Exercise description =
Can the lines below, from the one that holds "This screenshot has width=998, height=661." to the very end, be echoed exactly, with both ends included and no pictures?

Extracted information =
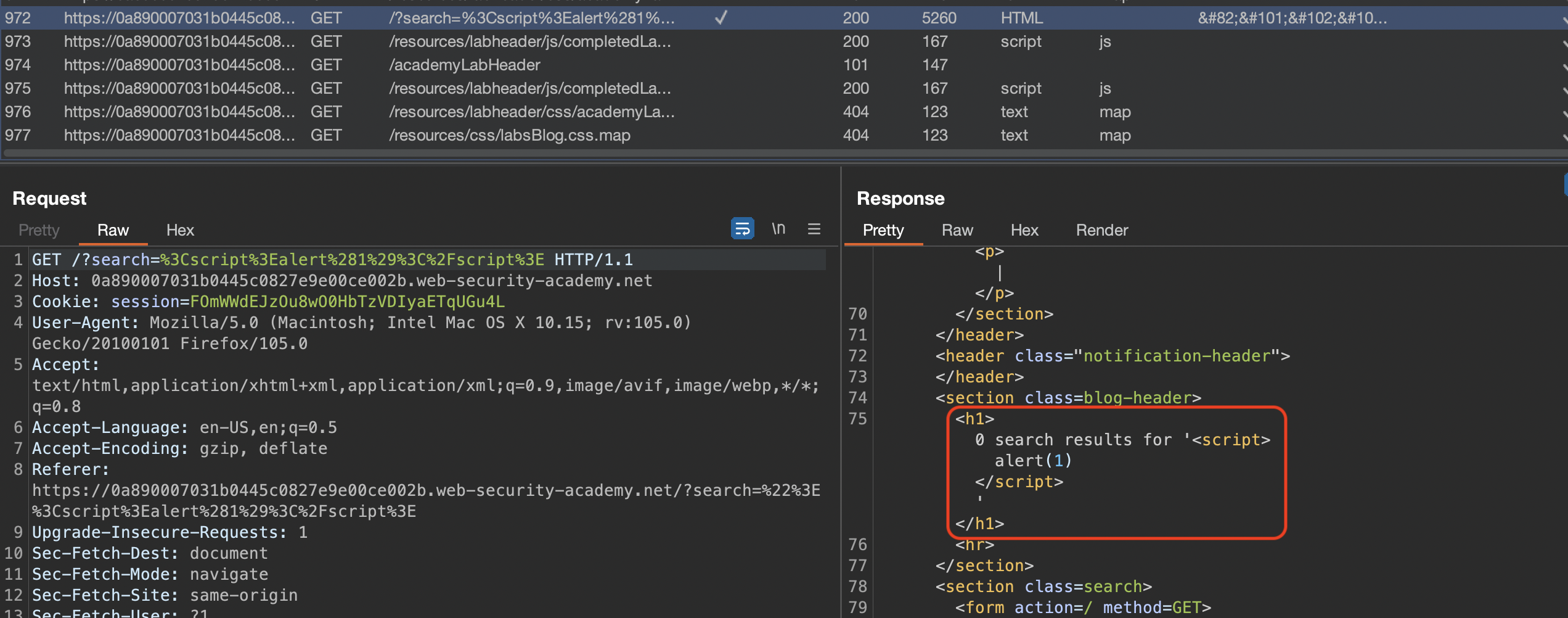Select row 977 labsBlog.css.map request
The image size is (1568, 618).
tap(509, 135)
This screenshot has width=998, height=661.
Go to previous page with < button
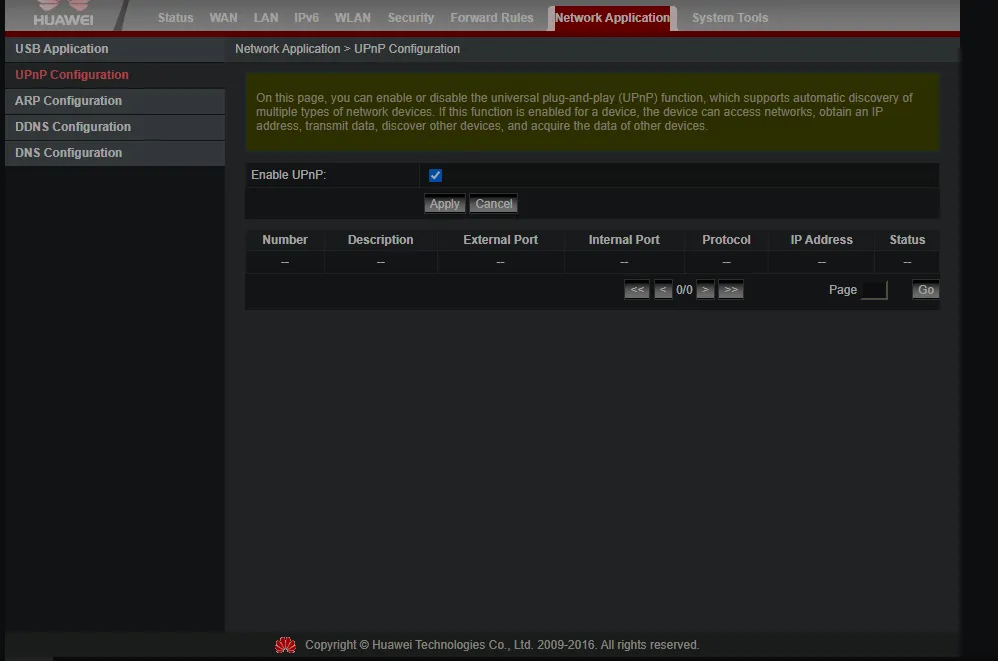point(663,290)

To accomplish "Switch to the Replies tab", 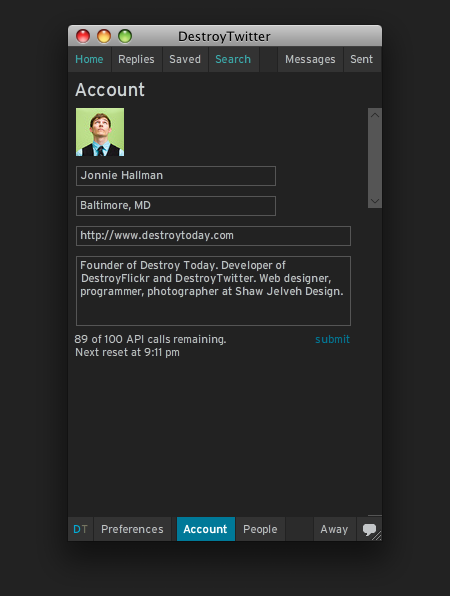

Written answer =
This screenshot has width=998, height=661.
Go to previous page with < button
point(663,290)

To accomplish "Switch to the Replies tab", 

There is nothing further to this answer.